Daniel and Ariel were brought up to have the most circumspect virtue and modesty. Even if they were to become the most powerful in the world amongst the magically endowed, they were never allowed to show it. It is not at all surprising then, that they kept many games and amusements to themselves. They routinely played a kind of invisible tag as they traveled by spell back and forth across the broad basin of obsidian sands between Spring ‘n’ Drain and Razzmorten’s great sink-hole “tower” at the Vaults of Niarg. Today, they arrived outside the Vaults playing a rough game of “spell jousting,” with Ariel getting there in time to knock Daniel a good fifty rods wide of where he meant to appear.
“Damn!” he cried, tumbling out of the air onto his hands and knees in the sand. “How’d you get here first?” He was on his feet at once, swatting his hat against his leg as he hurried over to where she stood. Suddenly he stopped short to watch a streak of lightning branch out across the heavens before a black shelf of lowering clouds. “What did you do to the sky?”
“Nothing!”
“Fiddlesticks!” he cried. “Here it comes!” And with that, they raced uphill for a gaping lava tube in time to be overtaken and thoroughly soaked by the arrival of a pelting wall of rain before they managed to get inside.
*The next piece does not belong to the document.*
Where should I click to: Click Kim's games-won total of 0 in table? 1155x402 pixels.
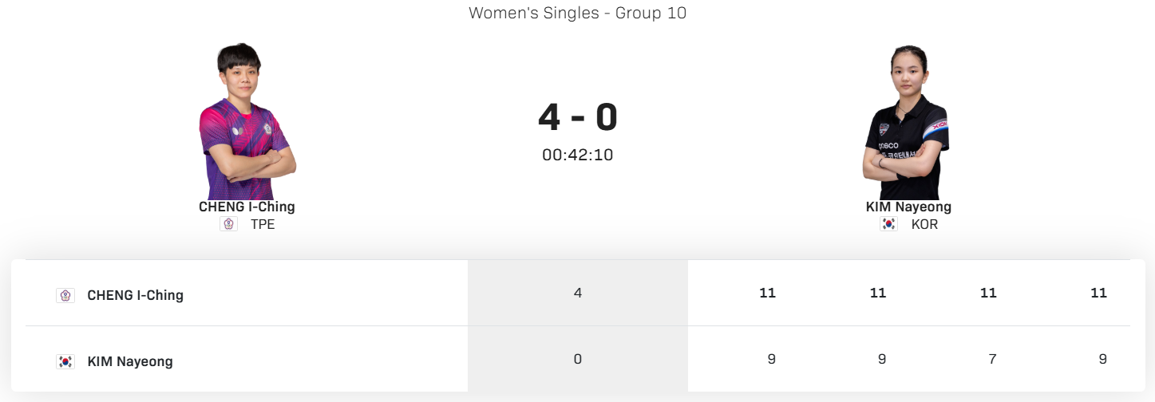578,359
“How long’s it been?” she said, catching her breath as she squeezed water from her hair.
“Since the last rain?” he said, studying the deluge which was already tumbling in torrents down the folds in the hillside. “I was just thinking. I’d allow it’s been every bit of the seven years they say it’s supposed to be between rains, even if you did cause it…”
“I did not! And you know it. But I could sure feel the spirit of it in the air, right when we were spell jousting. I wondered why on earth it was so bloomin’ hard to heave you off to one side.”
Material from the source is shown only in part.